Öcalan, PKK’dan farklı olarak ‘salam taktiği’ ile hareket ediyor. Amacına dilim dilim tavizler kopararak varmanın hesaplarını yapıyor... PKK ise silahı elinden bırakırsa bir daha aynı güce ulaşamayacağı korkusunda. Yani karşımızda bir barış havarisi yok. Öcalan’ın terör, şiddet ve ayrılıkçılık konusunda değişen herhangi bir görüşü de yok. Zaten Öcalan ve BDP de bunların kamuoyuna yansımasını bu yüzden istiyor. Akıllarınca süreci devam ettirirken kendi mahallelerine “değişmedik, ayaktayız” mesajını verecekler.

Sığ güçler

BDP Eşbaşkanı Selahattin Demirtaş“öyle arkasında süreci bozmak isteyen derin güçler olmayabilir de” demiş. Kendisine katılıyorum. Ortada öyle bir derinlik yok. Maalesef BDP kanadı son derece sığ ve böylesine hassas ve teknik bilgi gerektiren bir süreci yürütmekte oldukça yetersiz. Ne yazık ki devlet aygıtı da bu konuda İngiltere veya İspanya ile kıyaslanabilecek bir birikime sahip değil. Yoksa böyle bir sızıntı mümkün olmazdı.

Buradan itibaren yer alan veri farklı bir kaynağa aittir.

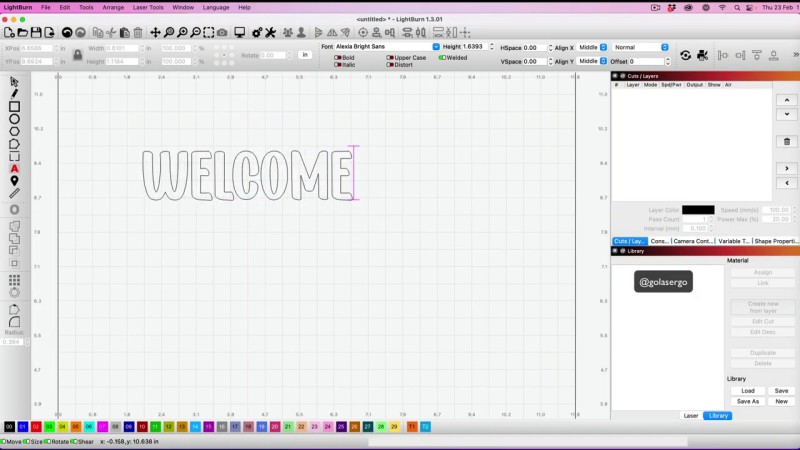Pick the Draw Ellipse tool

click(x=14, y=119)
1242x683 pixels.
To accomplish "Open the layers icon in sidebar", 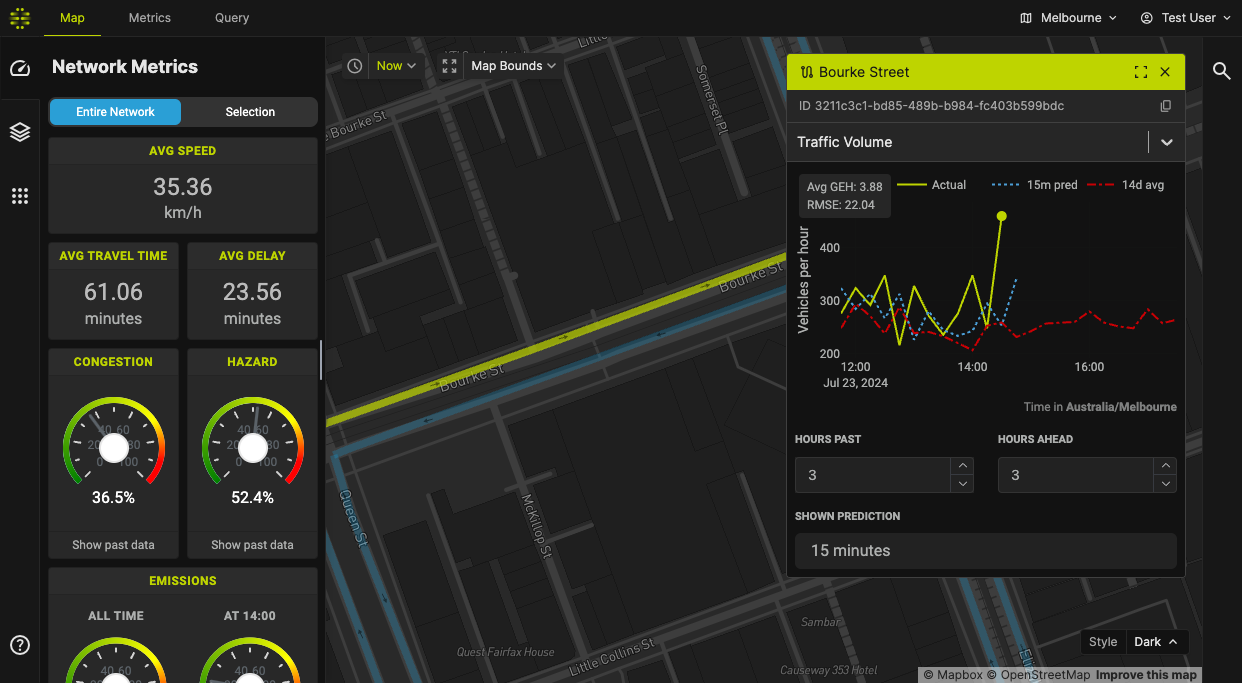I will point(20,132).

Peki, şimdi ne olacak? Maalesef elimizdeki malzeme budur ve bu malzeme ile yola devam edilmek zorunda. Aynı zamanda bindiğimiz alametin bizi kıyamete götürmesine de müsaade etmemeliyiz. Süreç her an akıbete uğrayacakmış gibi hazırlıklı olmalı, diğer taraftan görüşmeler başarıyla tamamlanacakmış gibi gayret sarf etmeliyiz. Herkes diline sahip olmalı ve yükü karşı tarafa yüklemenin hesaplarını yapmaktan artık vazgeçmelidir.

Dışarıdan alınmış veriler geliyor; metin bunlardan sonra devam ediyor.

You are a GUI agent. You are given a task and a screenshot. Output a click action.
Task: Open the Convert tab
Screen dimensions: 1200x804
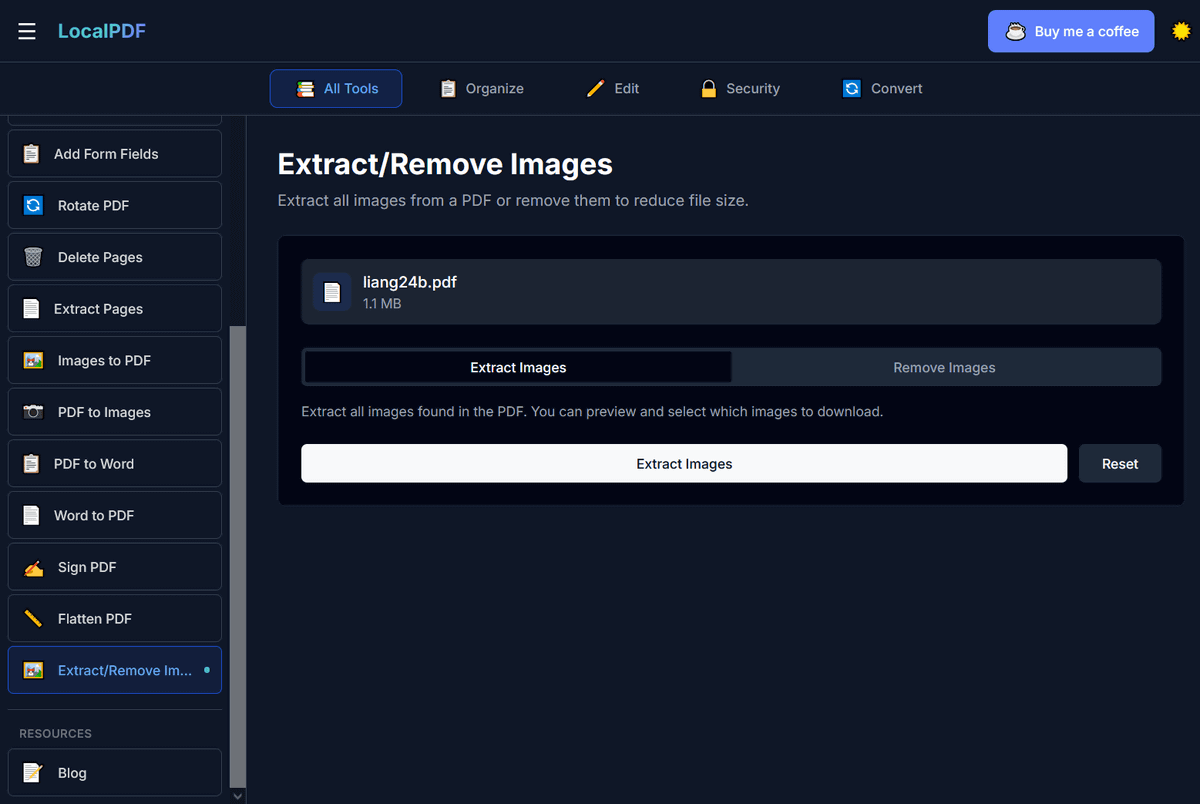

Yapılması gerekenler listesinde Hükümete düşen görevler de var: Öncelikle diğer partilerin bu kadar sert muhalefeti altında böyle bir görüşme sürecini götürebilmek çok zor, hatta tehlikeli. İrlanda görüşmelerinde İngiliz partilerinin süreci tehlikeye düşürecek bir tek açıklamasını dahi hatırlamıyorum. İngiltere’de görüşmeler kısa sürede devlet politikasına dönüşmüş ve iç siyasette malzeme olmaktan çıkarılmıştı. Başbakan Erdoğan’ın “neye malolursa olsun devam ederiz” sözlerini takdir ediyorum, ancak iktidar oy kazanılarak elde ediliyor. Dolayısıyla bu konu oy malzemesi yapılır ise istismarı çok kolaydır ve hiçbir siyasi partinin bu konuda dayanma gücü sınırsız değildir. Hükümet bir şekilde diğer partileri de sürecin parçası haline sokmak durumundadır. Özellikle CHP’nin sessiz kalması başarı için hayati bir nitelik taşımaktadır.

Süreç bu şekilde aşırı bir şekilde transparan işlemeye devam eder ise toplum istismarlara açık hale gelir ve emin olunuz pusuda bu tür fırsatları kaçırmayacak çok sayıda aktör beklemektedir.